Dataset items
---*---

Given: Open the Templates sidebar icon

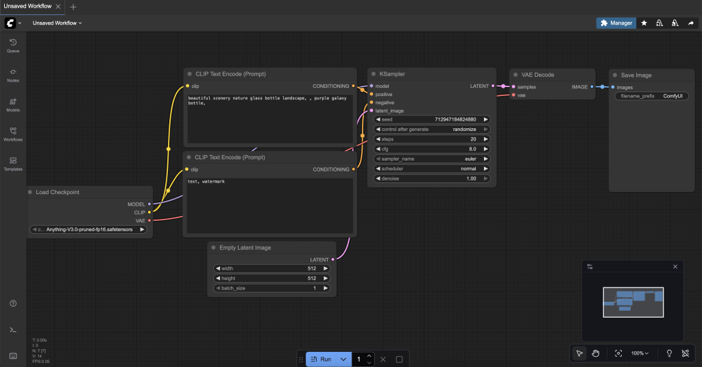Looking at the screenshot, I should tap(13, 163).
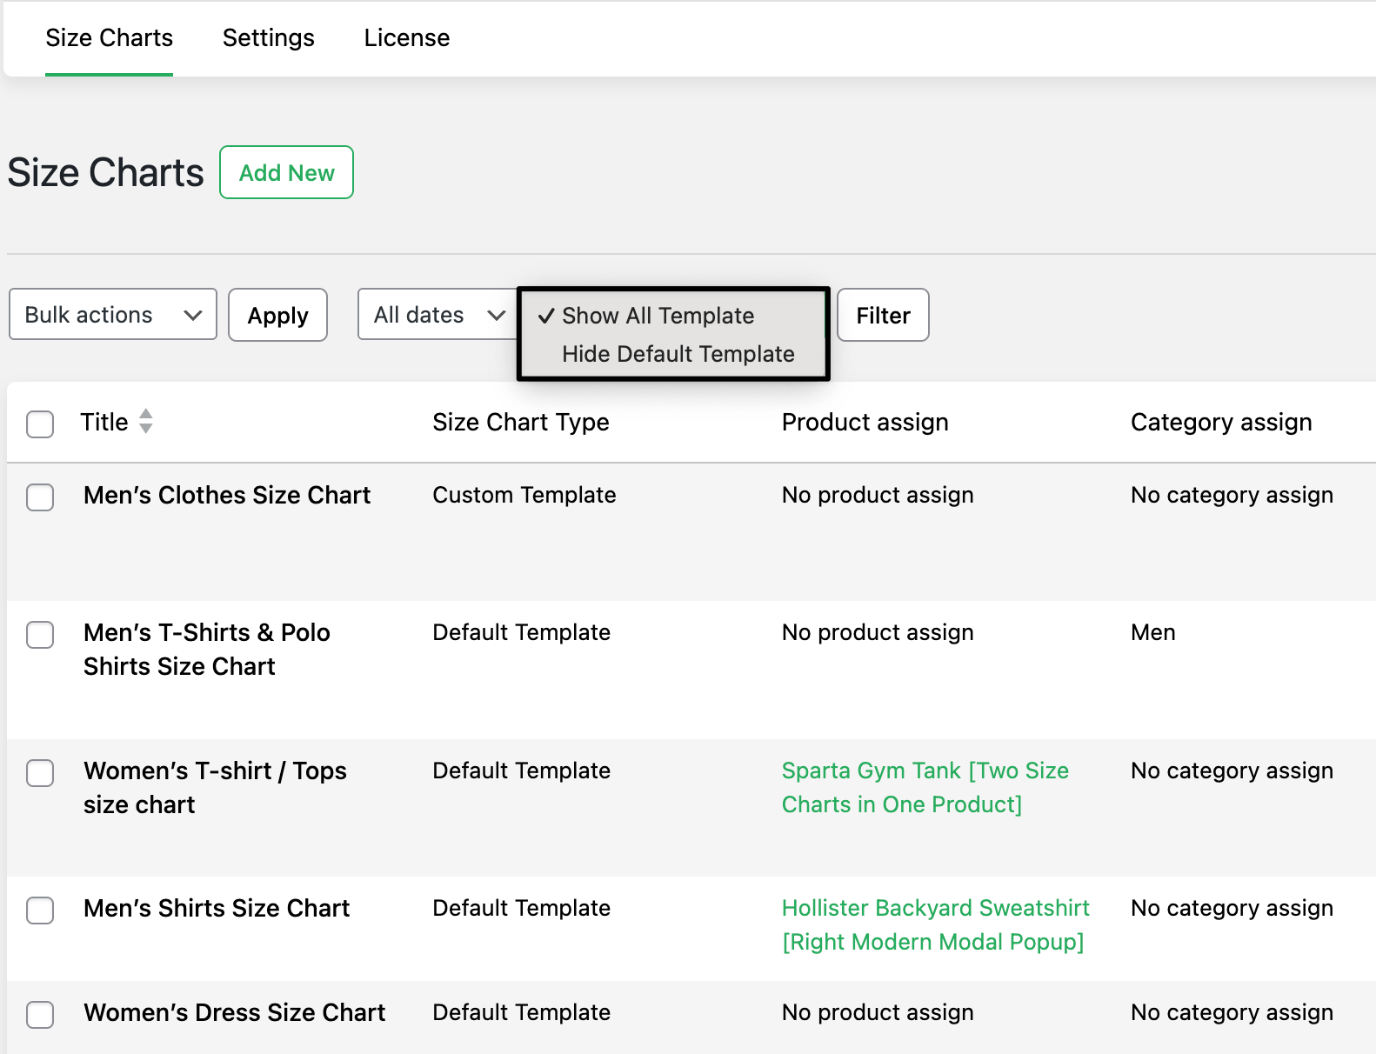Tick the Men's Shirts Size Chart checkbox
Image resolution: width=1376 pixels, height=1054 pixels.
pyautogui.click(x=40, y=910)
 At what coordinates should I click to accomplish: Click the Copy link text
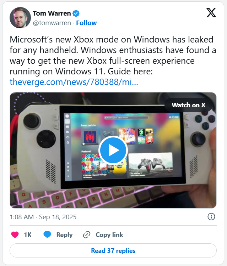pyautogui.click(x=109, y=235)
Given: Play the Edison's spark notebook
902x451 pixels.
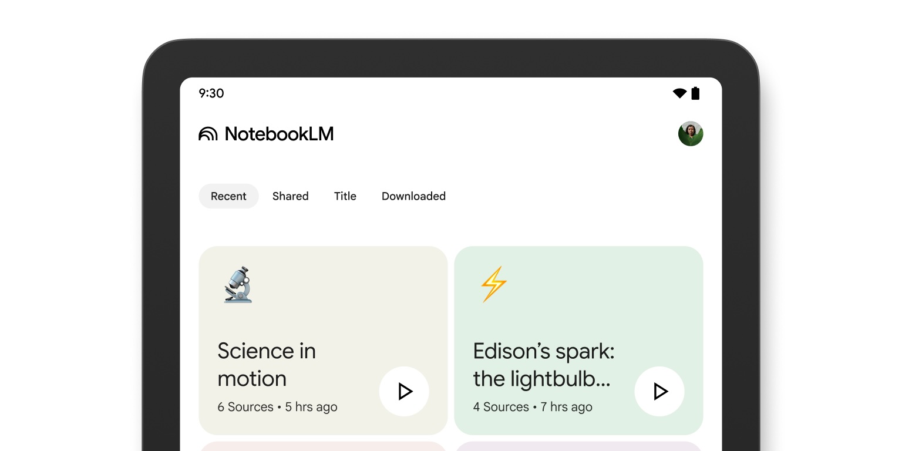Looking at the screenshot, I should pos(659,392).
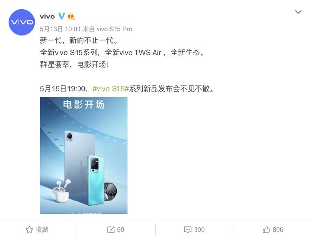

---*---

**Exercise**
Only the text of the records belongs in the answer; reproduce it verbatim, with no pictures.

**Completed task**
Given: Open the Templates sidebar icon

Looking at the screenshot, I should tap(13, 163).
Tick the Men's Shirts Size Chart checkbox
Image resolution: width=1376 pixels, height=1054 pixels.
pyautogui.click(x=40, y=910)
 At what coordinates should I click to accomplish: Click the Copy link text
pyautogui.click(x=109, y=235)
Given: Play the Edison's spark notebook
902x451 pixels.
Looking at the screenshot, I should pos(659,392).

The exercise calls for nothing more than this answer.